The Observer (Kampala)
Simon Musasizi
11 November 2009
Over 1500 health professionals and policy makers from all over the world are expected in Kampala for a four day International Conference on Family Planning starting November 15 to November 18, at Speke Resort Munyonyo.
The conference organised by the Gates Institute at the Johns Hopkins School of Public Health and Makerere University's School of Public Health alongside Partners in Population and Development (PPD) Africa Regional Office, will provide platform to different players to share their best research and practices, which will be transformed into action to expand access to family planning services, an explicit target of the Millennium Development Goal 5 (Improve Maternal Health).
"We believe this conference will provide a lot of social capital for the advocacy of family planning, safe motherhood, child survival as well as increasing government commitment and funding to activities that will bring about the changes that we desire to see in policy and programmes," said Dr. Jotham Musinguzi, the Director PPD.
Musinguzi told journalists at a one day briefing session at the Population Secretariat (PopSec) on Statistics House that the conference in Kampala is a follow up on 1994 International Conference on Population and Development Programme of Action (ICPD PoA) in Cairo, Egypt where 179 nations committed themselves to among others to reduce maternal mortality and to ensure universal access to reproductive health care including family planning, assisted childbirth and prevention of sexually transmitted infections by the year 2015.
All these goals were later included in the targets and indicators of the Millennium Development Goals (MDGs), mainly MDG 5, which is to improve maternal health. It is 15 years since the ICPD programme action was developed, which will subsequently be followed by the 10th anniversary of the MDGs in 2010.
Approximately 204 million women worldwide have an unmet need for family planning services, contraceptive prevalence rates are low in many developing countries and access to male and even more so to female condoms is difficult and often unaffordable.
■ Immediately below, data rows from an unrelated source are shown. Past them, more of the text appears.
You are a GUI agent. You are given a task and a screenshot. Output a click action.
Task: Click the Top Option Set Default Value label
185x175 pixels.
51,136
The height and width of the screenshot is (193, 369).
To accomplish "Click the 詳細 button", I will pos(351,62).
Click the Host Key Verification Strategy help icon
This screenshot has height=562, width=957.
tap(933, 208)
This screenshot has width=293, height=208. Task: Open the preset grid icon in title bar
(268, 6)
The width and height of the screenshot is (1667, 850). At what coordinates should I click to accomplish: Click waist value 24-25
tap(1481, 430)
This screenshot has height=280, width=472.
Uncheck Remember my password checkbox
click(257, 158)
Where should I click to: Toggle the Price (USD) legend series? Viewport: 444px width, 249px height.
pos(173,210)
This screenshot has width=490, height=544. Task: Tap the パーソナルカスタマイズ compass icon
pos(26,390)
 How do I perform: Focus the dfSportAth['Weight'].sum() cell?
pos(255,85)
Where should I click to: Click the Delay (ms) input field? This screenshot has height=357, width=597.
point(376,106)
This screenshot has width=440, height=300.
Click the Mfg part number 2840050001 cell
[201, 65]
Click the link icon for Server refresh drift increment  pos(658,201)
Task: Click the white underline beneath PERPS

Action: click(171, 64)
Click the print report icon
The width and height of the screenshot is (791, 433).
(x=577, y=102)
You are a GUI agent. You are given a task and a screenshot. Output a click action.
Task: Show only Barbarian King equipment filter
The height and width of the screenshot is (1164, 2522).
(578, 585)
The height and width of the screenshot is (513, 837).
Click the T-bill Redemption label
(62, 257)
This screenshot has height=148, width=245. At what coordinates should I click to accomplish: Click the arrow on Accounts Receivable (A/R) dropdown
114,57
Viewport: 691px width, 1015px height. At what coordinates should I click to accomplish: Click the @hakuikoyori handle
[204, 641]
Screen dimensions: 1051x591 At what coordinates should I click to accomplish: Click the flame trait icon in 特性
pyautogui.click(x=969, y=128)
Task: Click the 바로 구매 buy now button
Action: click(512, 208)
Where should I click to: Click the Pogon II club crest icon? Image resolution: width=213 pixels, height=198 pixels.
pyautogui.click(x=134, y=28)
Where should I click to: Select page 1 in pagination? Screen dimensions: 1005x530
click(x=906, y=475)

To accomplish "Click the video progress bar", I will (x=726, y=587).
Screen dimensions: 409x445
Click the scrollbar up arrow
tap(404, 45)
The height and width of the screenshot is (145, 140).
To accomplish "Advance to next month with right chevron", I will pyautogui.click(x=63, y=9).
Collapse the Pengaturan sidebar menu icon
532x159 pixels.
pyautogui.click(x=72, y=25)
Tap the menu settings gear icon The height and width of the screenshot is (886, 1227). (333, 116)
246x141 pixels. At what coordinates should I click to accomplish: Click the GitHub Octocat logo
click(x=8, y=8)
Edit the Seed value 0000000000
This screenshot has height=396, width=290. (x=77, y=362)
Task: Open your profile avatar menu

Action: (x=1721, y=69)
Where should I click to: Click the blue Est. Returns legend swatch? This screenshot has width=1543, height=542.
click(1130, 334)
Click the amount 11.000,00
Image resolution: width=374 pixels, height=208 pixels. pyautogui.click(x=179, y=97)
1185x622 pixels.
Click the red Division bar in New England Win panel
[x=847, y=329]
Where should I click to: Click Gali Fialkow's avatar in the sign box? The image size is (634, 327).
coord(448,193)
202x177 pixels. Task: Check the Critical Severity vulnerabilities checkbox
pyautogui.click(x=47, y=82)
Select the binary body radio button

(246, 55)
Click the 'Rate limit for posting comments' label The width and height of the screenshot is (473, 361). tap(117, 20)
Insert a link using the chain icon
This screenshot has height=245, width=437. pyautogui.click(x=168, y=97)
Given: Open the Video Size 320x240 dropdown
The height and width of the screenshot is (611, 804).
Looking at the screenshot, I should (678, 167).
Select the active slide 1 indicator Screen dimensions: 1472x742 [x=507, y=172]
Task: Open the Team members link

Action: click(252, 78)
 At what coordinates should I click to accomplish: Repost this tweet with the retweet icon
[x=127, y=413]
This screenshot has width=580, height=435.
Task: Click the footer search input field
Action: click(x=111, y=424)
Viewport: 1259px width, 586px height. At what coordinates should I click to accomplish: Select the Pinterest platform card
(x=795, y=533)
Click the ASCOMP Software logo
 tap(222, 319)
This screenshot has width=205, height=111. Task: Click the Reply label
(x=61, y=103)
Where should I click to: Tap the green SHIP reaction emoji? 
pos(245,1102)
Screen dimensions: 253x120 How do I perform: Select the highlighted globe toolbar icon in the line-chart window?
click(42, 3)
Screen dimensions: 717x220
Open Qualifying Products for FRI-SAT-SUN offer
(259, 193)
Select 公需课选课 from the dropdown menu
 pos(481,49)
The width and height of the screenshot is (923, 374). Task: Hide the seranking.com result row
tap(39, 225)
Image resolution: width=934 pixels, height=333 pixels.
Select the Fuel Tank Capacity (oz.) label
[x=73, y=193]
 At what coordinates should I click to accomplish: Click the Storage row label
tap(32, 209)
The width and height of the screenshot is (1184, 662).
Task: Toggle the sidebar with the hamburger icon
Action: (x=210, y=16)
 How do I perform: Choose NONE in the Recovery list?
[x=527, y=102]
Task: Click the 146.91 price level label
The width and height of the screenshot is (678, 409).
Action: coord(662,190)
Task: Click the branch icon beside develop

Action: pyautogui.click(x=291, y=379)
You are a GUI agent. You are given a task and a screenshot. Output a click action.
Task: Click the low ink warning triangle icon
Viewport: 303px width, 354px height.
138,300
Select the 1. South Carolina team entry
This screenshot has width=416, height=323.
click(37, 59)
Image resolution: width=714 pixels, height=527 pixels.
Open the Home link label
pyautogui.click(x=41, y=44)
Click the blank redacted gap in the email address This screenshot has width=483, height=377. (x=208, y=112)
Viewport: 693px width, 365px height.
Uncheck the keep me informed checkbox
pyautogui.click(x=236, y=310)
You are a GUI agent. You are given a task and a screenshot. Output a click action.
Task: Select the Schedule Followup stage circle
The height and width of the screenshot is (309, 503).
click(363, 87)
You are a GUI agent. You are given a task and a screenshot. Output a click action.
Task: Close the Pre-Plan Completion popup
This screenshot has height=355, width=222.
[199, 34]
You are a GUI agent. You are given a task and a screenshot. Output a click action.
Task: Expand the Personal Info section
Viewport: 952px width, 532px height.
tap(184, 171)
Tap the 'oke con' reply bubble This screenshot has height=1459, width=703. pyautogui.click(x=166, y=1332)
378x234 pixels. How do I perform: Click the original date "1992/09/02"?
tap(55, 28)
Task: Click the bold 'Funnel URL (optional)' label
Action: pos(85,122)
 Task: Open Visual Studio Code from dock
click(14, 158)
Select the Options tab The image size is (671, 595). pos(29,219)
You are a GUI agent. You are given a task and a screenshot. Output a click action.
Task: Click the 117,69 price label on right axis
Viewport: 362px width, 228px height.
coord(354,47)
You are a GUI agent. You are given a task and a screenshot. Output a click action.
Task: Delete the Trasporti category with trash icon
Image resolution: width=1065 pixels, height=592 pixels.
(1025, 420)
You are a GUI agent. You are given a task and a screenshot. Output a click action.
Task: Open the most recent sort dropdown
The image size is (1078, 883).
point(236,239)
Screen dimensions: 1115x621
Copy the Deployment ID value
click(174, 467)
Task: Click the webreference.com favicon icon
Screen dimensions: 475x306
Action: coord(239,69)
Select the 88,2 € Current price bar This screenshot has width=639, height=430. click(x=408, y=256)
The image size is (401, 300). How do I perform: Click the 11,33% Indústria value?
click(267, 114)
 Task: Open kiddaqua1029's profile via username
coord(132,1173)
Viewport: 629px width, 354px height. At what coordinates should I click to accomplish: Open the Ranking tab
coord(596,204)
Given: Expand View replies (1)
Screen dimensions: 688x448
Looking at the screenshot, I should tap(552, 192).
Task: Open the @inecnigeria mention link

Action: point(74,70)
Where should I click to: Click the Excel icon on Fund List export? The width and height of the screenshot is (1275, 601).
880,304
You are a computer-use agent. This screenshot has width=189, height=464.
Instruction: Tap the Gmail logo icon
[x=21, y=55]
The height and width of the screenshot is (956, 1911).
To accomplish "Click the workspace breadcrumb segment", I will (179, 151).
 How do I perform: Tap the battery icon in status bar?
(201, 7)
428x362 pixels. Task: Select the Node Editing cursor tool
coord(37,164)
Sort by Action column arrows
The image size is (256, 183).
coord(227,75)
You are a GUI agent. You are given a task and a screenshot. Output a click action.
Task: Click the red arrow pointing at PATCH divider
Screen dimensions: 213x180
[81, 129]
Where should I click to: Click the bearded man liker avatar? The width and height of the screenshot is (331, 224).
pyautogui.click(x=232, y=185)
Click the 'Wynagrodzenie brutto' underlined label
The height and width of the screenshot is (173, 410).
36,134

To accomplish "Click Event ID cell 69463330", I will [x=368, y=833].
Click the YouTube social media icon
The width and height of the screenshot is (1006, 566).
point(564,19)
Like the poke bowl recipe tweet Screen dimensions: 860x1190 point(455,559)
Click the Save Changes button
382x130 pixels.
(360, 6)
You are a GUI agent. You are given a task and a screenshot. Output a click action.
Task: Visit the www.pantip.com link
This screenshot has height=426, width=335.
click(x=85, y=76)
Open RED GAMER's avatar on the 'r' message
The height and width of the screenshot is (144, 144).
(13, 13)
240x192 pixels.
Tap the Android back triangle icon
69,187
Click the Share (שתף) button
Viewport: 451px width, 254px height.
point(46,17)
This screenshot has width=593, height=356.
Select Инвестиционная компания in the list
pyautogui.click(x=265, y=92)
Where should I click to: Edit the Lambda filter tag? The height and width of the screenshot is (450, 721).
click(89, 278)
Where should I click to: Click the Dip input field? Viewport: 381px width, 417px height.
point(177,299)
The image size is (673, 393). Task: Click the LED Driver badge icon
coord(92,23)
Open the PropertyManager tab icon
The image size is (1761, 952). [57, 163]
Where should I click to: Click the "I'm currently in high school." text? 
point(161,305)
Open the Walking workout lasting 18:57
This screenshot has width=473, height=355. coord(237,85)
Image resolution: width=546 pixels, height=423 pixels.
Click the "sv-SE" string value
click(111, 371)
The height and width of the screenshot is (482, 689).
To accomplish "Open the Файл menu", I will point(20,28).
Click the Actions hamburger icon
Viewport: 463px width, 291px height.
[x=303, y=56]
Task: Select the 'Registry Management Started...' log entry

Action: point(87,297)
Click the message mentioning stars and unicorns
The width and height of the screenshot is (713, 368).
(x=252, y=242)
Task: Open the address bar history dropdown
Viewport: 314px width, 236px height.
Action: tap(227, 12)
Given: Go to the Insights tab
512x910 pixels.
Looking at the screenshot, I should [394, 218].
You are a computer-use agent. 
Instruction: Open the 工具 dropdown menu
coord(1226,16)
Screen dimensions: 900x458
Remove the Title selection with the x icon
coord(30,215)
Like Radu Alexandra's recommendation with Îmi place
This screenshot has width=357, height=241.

In Uganda for example, the unmet need for family planning has over the years grown from 34% to 41%. This has had great impact on the country's population growth, which is now ranked third among the world's highest growing populations -with a growth rate of 3.2%.
According to statistics by Population Secretariat, Uganda's population as of June 2009 is estimated to be 31 million people, 6.6 million people higher than 24.4 million people that the country had in 2002.
Much of this population growth is in the rural areas where over 80% of the population lives with 68% engaged in subsistence farming and some times producing what is not enough for consumption.
"We have a population of poor people. People who cannot afford Shs 1,000 everyday," said Hannington Burunde, the Head of Communication and Information at PopSec.